4. The Bloody Exorcism of Coffin Joe (José Mojica Marins, 1974) (6)
Of all the franchises on this list, José Mojica Marin’s Coffin Joe series is the weirdest, both in content and execution. The films are baffling and extreme experiments in exploitation violence, sex and style. They are also unique because Marins directed all eleven of them, from 1963’s At Midnight I’ll Take Your Soul, to 2008’s Embodiment of Evil. He managed to do this with minimal funding and contemporary interest, single-mindedly pursuing these bizarre tales of a masochistic figure searching for his true love.
Although there is some debate as to which films constitute the official Coffin Joe Trilogy, each of these films use the character of Joe and have Marins’ distinctive blend of psychedelia, cheap effects and twisted imagination. But what is uniquely fascinating about The Bloody Exorcism of Coffin Joe is how it pre-dates what would become a common franchise technique in the 1990s; the meta-franchise.
The most well-known example of this is Wes Craven’s New Nightmare. This meta film focuses on the production of a new A Nightmare on Elm Street movie and within that film Freddy Krueger is a fictional construction, who begins to develop a life of his own within the fictional production.
The films addresses ideas of why we enjoying watching horror and the process of making disturbing or gory films. When you have extinguished all potential outlets for your characters, this meta-textual reworking of the material is a novel and easy to produce idea. It is also an idea that Marins embraced twenty years before Wes Craven.

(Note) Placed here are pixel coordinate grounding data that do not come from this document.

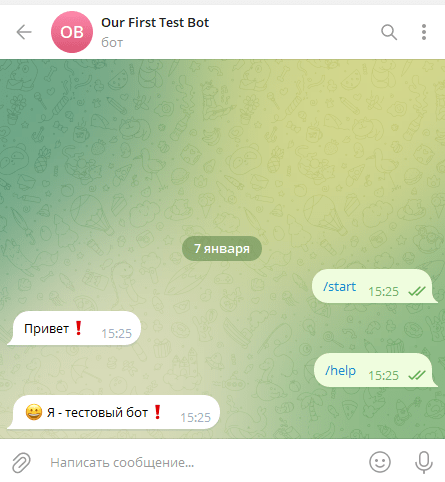The height and width of the screenshot is (482, 445).
Task: Open the emoji picker smiley icon
Action: [380, 462]
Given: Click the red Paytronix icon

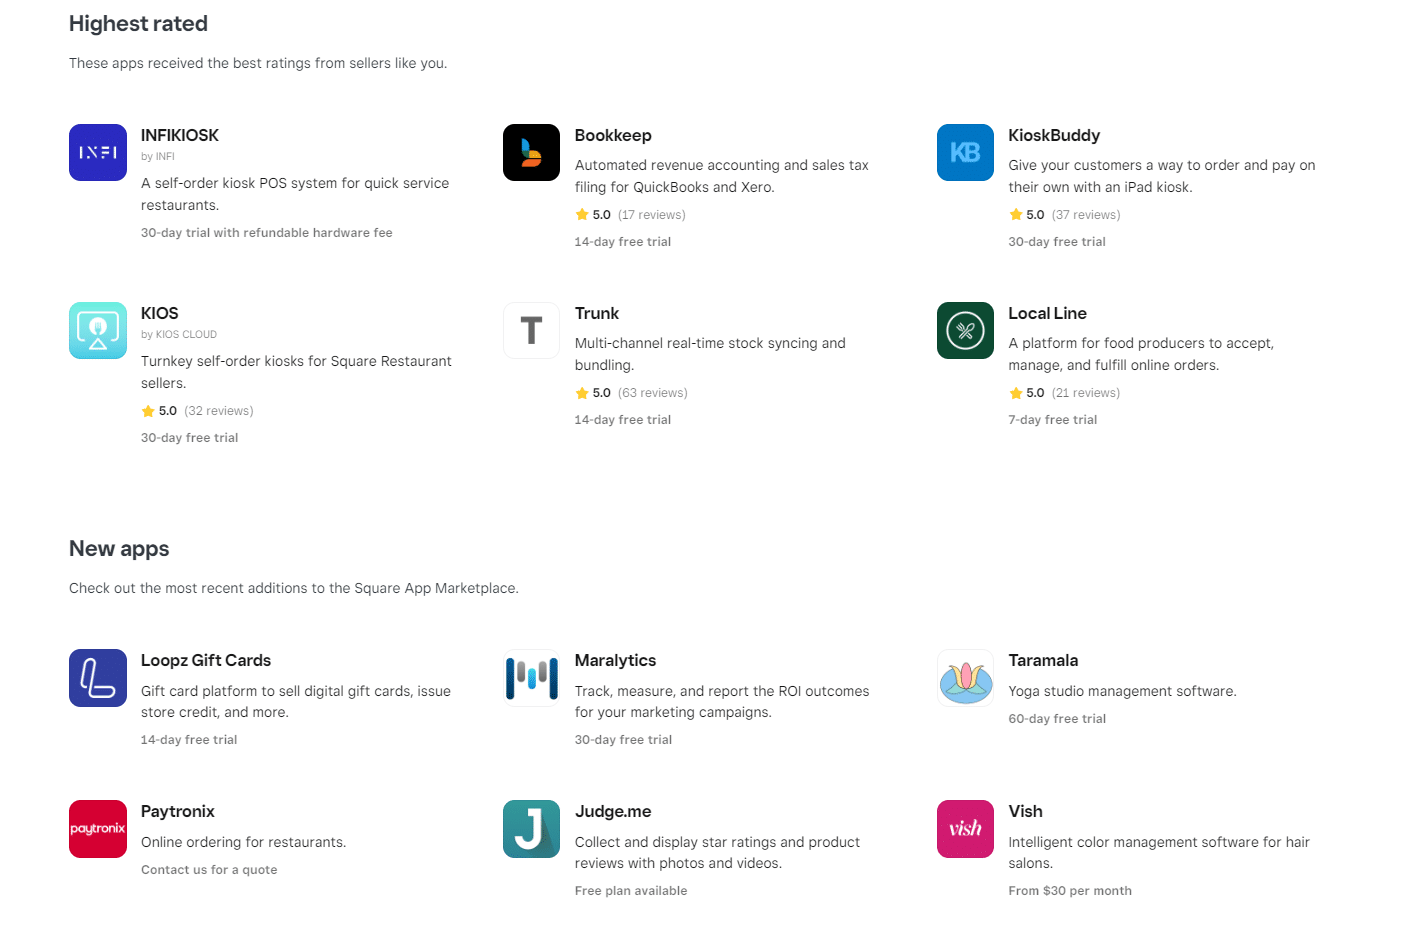Looking at the screenshot, I should [98, 829].
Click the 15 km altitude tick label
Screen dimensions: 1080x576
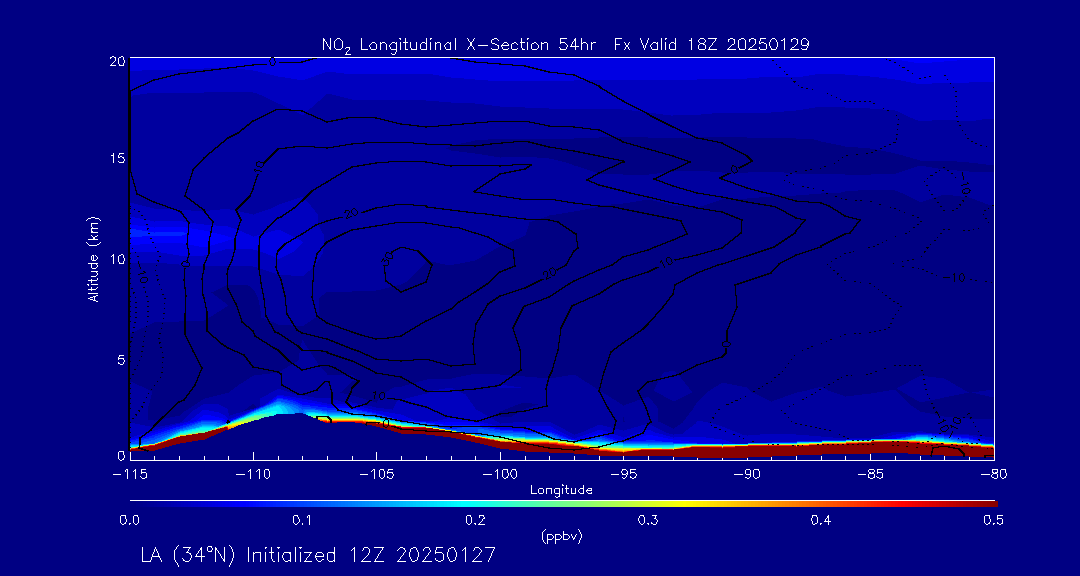coord(115,160)
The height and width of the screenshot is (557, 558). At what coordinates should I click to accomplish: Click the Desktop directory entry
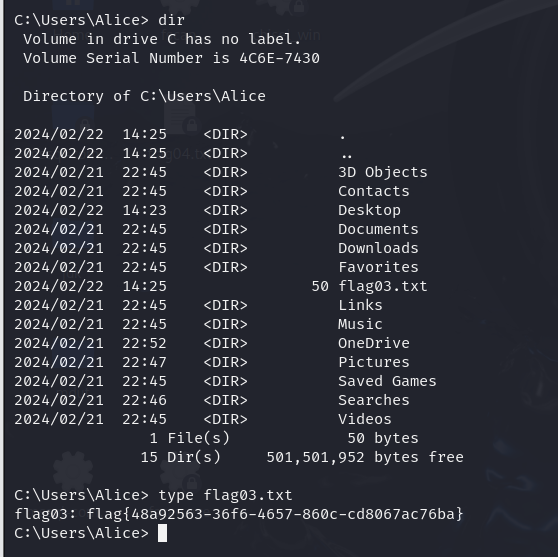pyautogui.click(x=369, y=210)
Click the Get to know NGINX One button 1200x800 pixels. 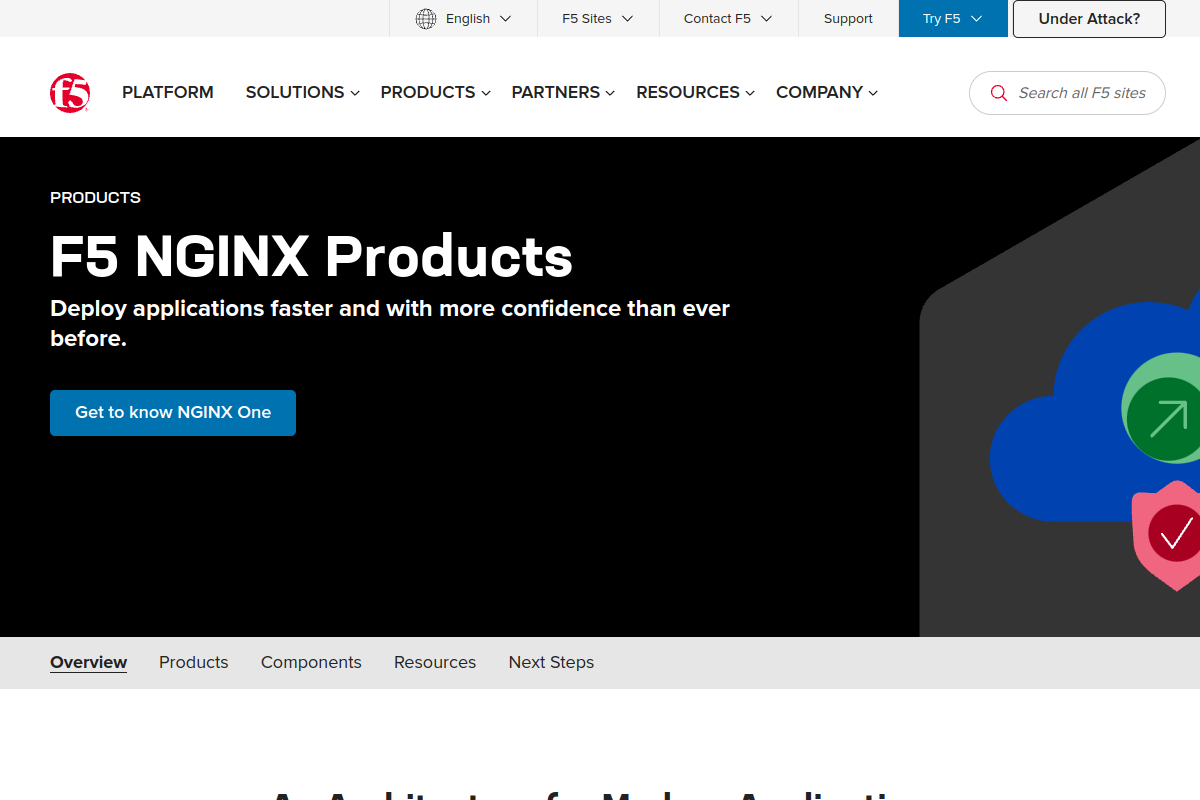pos(172,412)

The Bloody Exorcism of Coffin Joe is about Marins completing production on a Coffin Joe film. When interviewed in the film he states that Joe is an entirely fictional character, but of course that is not true. What follows is a stream of torture and mutilation with Marins starring as both Joe and the timid director José Mojica Marins. It is an extremely bizarre franchise film that predicts the state of the modern franchise by replacing new ideas with narrative trickery.
5. Halloween 3: Season of the Witch (Tommy Lee Wallace, 1982)
With Halloween 3: Season of the Witch Universal Pictures discovered a bold new way to regenerate a franchise without a new subtitle or repetition; they simply removed every trace of the franchise from the film.
The third entry in the Halloween saga is loathed by fans because it does not feature Michael Myers and it not connected with the previous films in any way. What is does feature is a soundtrack and production duties from John Carpenter, after he skipped Halloween II, and a script produced by Carpenter and his long-time icon British sci-fi veteran Nigel Kneale.
Unfortunately Kneale hated the additional violence and gore that was brought to his eccentric script and had his name taken from the credits. But the utter strangeness of the narrative makes it a strong addition to an already ailing franchise.
An evil corporation plans to use masks containing elements from Stonehenge to sacrifice the wearers to the old gods and usher a new age of witchcraft. There are also some androids and something about the masks controlling snakes. The whole project is a bitter attack on television and the commodification of the occult from a cynical screenwriter unhappy with being reduced to working on corporate franchises.
For all the late sequels that use post-modern techniques, this film contains the most cynical observations on originality and mindless consumption.